Balancing simplicity with efficiency
Some experts recommend data analytics managers default to columnar file formats, like Parquet and ORC, for efficiency, since they work well for a wide variety of user cases, said David Besemer, vice president of engineering at OmniSci, a GPU-accelerated analytics platform. If there is a need to store data in a different formation, then it would be best to treat the analytical processing system as a sandbox into which data is ingested for processing.
Others suggest starting with technical needs. Gökhan Öner, senior solutions architect at Hazelcast, an in-memory data grid company, said: "When choosing a data format for analytics workloads, storage efficiency, processing speed and interoperability should be considered, along with the tools and languages used for processing the data." He has found that they can operate on different data sets, and each one of them may be stored and processed more efficiently using different big data file formats for different use cases. Rather than selecting the most space-efficient or fastest-processed format for each different case, choosing a couple of interoperable data formats that give the overall optimal performance for all requirements will have bigger advantages over time.

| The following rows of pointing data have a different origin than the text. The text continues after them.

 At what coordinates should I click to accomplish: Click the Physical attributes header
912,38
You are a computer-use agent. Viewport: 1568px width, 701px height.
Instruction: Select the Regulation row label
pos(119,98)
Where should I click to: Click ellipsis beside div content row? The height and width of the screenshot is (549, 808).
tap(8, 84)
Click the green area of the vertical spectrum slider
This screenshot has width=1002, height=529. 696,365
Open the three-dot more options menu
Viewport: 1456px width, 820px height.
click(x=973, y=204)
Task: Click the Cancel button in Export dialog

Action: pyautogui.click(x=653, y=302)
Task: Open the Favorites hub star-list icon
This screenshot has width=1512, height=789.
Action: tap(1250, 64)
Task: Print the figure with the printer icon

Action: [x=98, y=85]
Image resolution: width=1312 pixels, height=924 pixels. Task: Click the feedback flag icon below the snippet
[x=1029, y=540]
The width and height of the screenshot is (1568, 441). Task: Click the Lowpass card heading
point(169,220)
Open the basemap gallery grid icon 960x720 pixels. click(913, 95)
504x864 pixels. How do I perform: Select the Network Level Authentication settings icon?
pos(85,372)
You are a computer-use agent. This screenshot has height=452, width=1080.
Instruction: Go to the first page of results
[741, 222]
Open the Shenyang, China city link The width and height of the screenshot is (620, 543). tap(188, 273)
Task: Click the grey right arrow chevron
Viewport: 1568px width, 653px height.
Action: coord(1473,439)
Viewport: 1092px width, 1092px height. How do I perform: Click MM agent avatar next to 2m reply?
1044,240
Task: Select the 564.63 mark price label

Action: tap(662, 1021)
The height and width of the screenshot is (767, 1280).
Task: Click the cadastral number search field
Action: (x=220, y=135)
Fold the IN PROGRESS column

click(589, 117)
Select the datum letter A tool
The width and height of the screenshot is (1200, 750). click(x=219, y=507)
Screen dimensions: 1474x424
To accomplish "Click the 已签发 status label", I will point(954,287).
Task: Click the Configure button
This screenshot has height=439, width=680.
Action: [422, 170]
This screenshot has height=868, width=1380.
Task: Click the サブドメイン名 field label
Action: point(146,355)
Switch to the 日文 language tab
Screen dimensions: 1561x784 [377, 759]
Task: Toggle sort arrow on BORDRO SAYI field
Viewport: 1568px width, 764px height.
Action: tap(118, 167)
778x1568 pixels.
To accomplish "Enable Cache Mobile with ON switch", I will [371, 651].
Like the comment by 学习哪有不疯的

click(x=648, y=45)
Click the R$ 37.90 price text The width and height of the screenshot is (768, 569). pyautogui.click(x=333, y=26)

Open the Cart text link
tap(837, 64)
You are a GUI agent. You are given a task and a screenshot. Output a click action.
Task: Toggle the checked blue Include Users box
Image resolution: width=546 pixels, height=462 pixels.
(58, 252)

Start with the end in mind
One good practice is to start with the type of business insight that is expected to consume the data with consideration to the personas, applications, hardware and established processes. Database choice comes after choosing big data file formats, as you'll want to choose the database that can process the data most efficiently. "For organizations that have already made their database choice, new business typically introduces new database products, and it is usually a data architect's role to holistically consider these factors and find a balance when considering budget, team size, data growth rate and future business aspirations," Bhatnagar said.
It's also important to not get too bogged down in analytics efficiency, since that is but one part in a much larger data wrangling pipeline. "The inefficiencies of messy, ambiguous, ungoverned data are likely orders of magnitude more costly and risky than the runtime performance due to the underlying data structures," Makeig said. Many data scientists spend most of their time wrangling data, making sense of it and fixing upstream quality issues, rather than conducting analysis. This can be especially problematic when trying to work with data collected by other researchers. Moving to a centrally governed hub of semantically consistent data enables data scientists to focus on analysis, not costly one-off ETL, where many people might be doing the same prep work differently across the organization.